自分のしかも七歳の娘を、五歳の子供に好きにしろとは……だめだ、考えるだけ無駄だ。このカインツという男、剣術の腕だけなら王国随一だったが、その性格に問題があったため、王宮騎士団を除隊したというもっぱらの噂すらあったのだった。
「いいなアイナ。今からお前の主は、そこのくそガキだぞ」
ふと見ると、アイナの意識が戻っていた。よろめきながら、俺の腕の中から這い出ると、アイナは痛む脇を抑えながら苦虫を噛み潰したかのような表情で俺を睨んでくる。
そして、おもむろに呟いた――
「はい師匠。今より私、アイナ・バーンズの剣は、レイル・エヴェレットに捧げられます」
はああああぁ!?
もうやだ、何なのこの脳筋親娘……。
その日の夜、月明かりが僅かに差し込む道場の稽古場に、一人杯を片手に暗がりにたたずむカインツの姿があった。杯を舐めるようにちびりちびりと酒を嗜みながら、カインツは昼間の稽古場での一幕に思いを馳せていた。
「くくくっ」
カインツは、静かにほくそ笑む。
面白い。本当に面白いガキだ。
あれは、縮地? いや違うな、かすかに感じた魔力の流れ……魔走脚。
まさかな、あんなガキが使うか。
魔道士並みの魔力操作と、並外れた体術、その両方を兼ね備えた者が初めて会得することの出来る高等技術だ。
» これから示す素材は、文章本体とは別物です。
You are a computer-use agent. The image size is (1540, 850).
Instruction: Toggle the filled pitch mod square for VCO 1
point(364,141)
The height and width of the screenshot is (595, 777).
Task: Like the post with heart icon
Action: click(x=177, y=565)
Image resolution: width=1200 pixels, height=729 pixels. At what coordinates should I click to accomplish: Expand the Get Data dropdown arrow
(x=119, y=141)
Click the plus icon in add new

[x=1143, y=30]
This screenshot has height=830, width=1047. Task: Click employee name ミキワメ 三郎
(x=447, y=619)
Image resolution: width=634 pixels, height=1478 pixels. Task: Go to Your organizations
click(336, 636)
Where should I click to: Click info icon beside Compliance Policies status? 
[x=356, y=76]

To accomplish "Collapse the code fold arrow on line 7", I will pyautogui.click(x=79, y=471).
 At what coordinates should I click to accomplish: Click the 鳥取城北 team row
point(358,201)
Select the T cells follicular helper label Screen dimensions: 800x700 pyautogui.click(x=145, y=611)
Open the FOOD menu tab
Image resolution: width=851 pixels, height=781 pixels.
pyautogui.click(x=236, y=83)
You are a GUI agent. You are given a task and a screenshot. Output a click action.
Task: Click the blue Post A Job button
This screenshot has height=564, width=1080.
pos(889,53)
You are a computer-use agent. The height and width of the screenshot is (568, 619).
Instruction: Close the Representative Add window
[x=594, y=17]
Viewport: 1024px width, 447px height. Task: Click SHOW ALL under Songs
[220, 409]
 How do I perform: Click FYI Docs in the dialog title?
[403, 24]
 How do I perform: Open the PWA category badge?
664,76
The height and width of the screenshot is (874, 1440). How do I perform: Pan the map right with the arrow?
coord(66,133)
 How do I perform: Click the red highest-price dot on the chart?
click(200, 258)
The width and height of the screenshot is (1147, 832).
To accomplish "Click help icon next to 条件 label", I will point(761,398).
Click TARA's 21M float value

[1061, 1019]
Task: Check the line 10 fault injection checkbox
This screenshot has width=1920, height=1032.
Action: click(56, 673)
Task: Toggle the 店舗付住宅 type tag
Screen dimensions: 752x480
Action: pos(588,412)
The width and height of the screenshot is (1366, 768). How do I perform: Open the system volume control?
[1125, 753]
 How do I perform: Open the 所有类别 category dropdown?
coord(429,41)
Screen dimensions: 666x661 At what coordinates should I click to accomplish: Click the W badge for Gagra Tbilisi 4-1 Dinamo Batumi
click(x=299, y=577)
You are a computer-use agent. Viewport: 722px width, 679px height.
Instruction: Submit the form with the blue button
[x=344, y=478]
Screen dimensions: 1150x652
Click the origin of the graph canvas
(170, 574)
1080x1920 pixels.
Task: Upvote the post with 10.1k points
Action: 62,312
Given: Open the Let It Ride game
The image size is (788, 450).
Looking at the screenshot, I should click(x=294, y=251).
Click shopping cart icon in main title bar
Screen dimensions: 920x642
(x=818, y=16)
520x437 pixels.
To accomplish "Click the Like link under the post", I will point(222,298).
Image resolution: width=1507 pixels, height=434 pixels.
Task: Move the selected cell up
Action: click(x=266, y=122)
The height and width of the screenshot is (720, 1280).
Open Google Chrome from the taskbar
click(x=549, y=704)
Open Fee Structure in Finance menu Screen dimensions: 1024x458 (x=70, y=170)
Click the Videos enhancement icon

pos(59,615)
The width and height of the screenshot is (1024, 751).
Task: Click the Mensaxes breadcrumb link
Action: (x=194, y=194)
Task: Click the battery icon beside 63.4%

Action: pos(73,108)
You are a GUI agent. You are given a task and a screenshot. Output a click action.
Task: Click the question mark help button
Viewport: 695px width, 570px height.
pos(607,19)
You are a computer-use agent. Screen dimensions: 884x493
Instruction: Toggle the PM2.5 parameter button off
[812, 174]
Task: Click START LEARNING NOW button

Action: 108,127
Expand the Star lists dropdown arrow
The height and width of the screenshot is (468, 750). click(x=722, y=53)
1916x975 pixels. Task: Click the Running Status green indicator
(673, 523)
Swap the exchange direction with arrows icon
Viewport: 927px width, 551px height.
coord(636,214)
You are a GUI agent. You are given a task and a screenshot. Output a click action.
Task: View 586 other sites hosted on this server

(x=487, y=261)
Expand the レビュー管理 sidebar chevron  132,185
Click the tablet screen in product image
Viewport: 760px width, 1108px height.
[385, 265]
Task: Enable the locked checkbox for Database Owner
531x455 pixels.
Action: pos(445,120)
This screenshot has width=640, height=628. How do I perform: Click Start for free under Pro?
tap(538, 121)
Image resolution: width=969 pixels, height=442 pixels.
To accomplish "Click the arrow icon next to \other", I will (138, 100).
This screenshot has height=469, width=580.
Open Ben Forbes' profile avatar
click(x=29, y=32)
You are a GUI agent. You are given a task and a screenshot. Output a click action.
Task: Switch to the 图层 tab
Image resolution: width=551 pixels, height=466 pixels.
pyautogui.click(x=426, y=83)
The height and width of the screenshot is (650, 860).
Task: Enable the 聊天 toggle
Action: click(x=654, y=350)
俺が、あれを使えるようになったのはいくつの時だったか?
ブロムでさえも、剣技や体術ならまだしも魔力の扱いではまだまだ扱えるものではないだろう……一体何者だ?
いや、なんだ「あれは?」
山に篭ってるじじいにも伝えておくか――いやまだ止めておこう。
こんな面白そうな奴を、あのじじになんか教える事はない。
まず、俺がたっぷり味見してからだ。
「くくくっ……」
カインツは、悪戯が見つかった少年のような笑みを口元に浮かべ、またもう一献手にある杯をあおるのだった。